### INSTRUCTIONS FOR THE TASK
Reproduce the text of each item below word for word, leaving out the pictures.

### DATASET EXTRACT
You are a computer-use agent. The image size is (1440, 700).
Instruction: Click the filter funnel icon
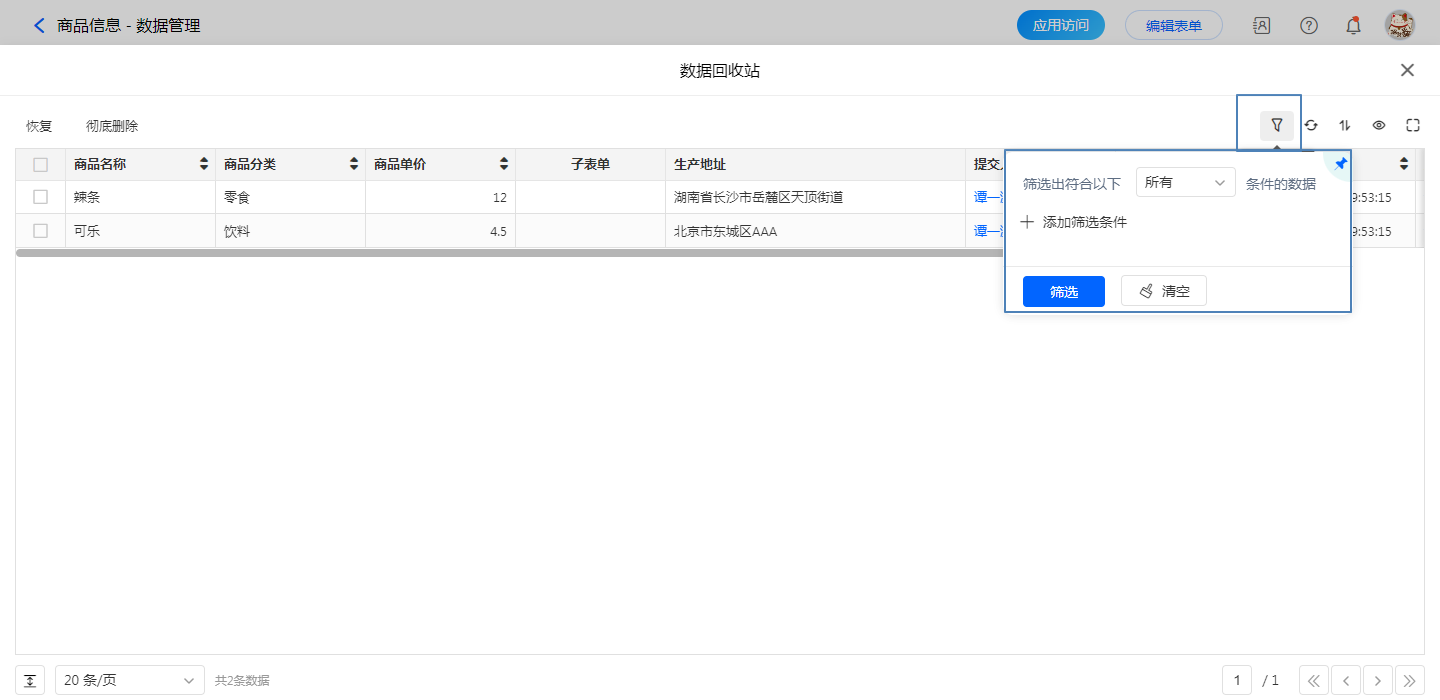pyautogui.click(x=1276, y=125)
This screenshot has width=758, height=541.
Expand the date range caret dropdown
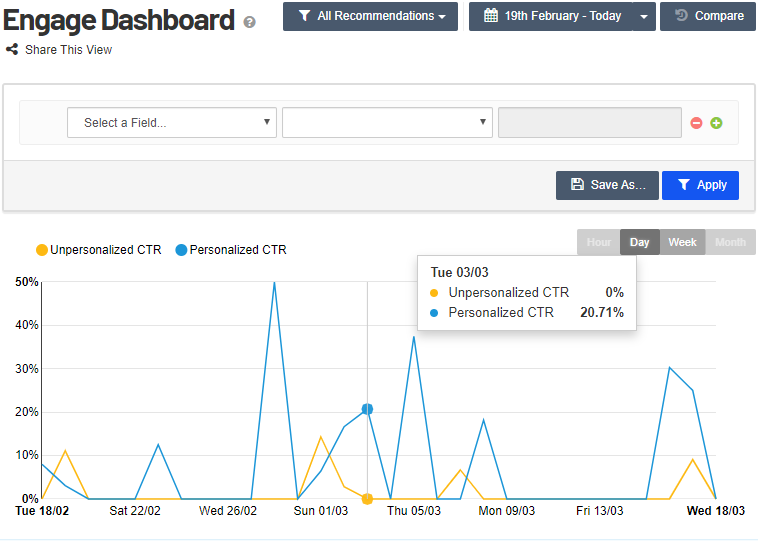point(645,17)
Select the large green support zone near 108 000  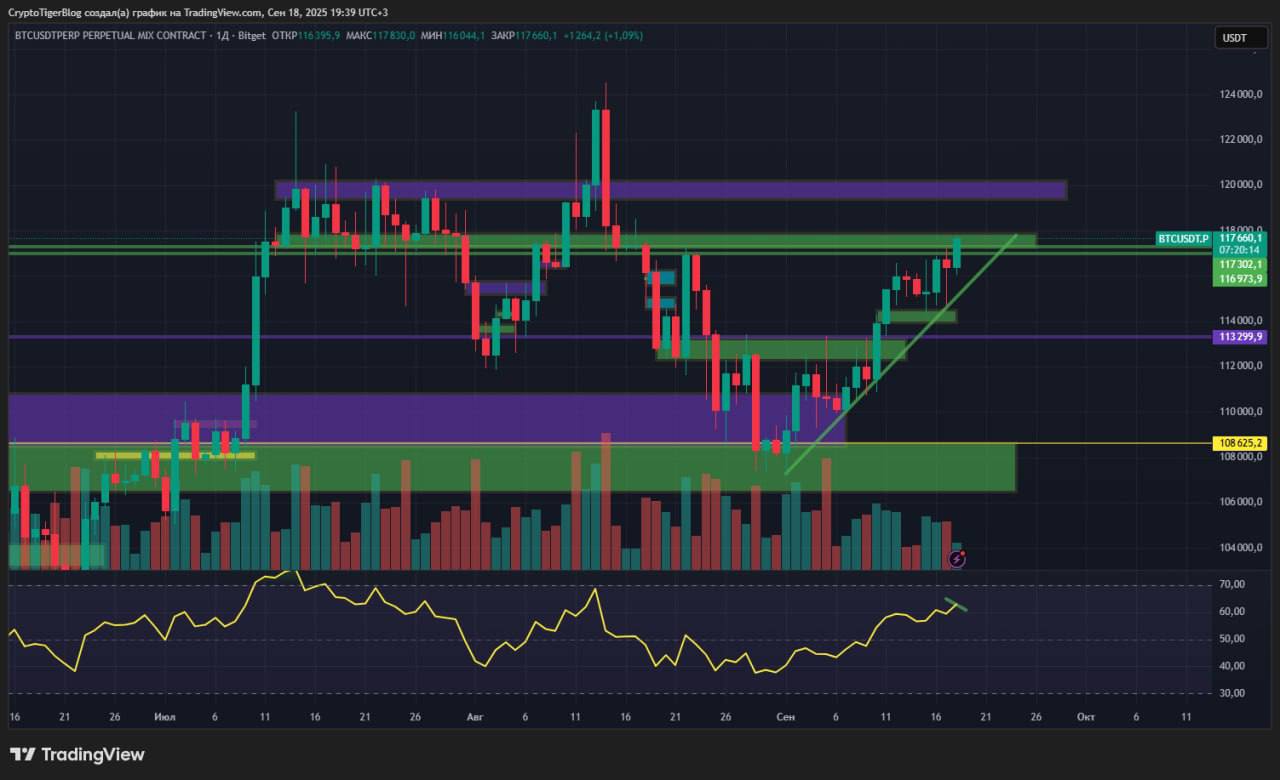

### RESPONSE BELOW
You are a computer-use agent. The image size is (1440, 700).
Instruction: Click the filter funnel icon
pyautogui.click(x=1276, y=125)
This screenshot has width=758, height=541.
Expand the date range caret dropdown
point(645,17)
Select the large green support zone near 108 000  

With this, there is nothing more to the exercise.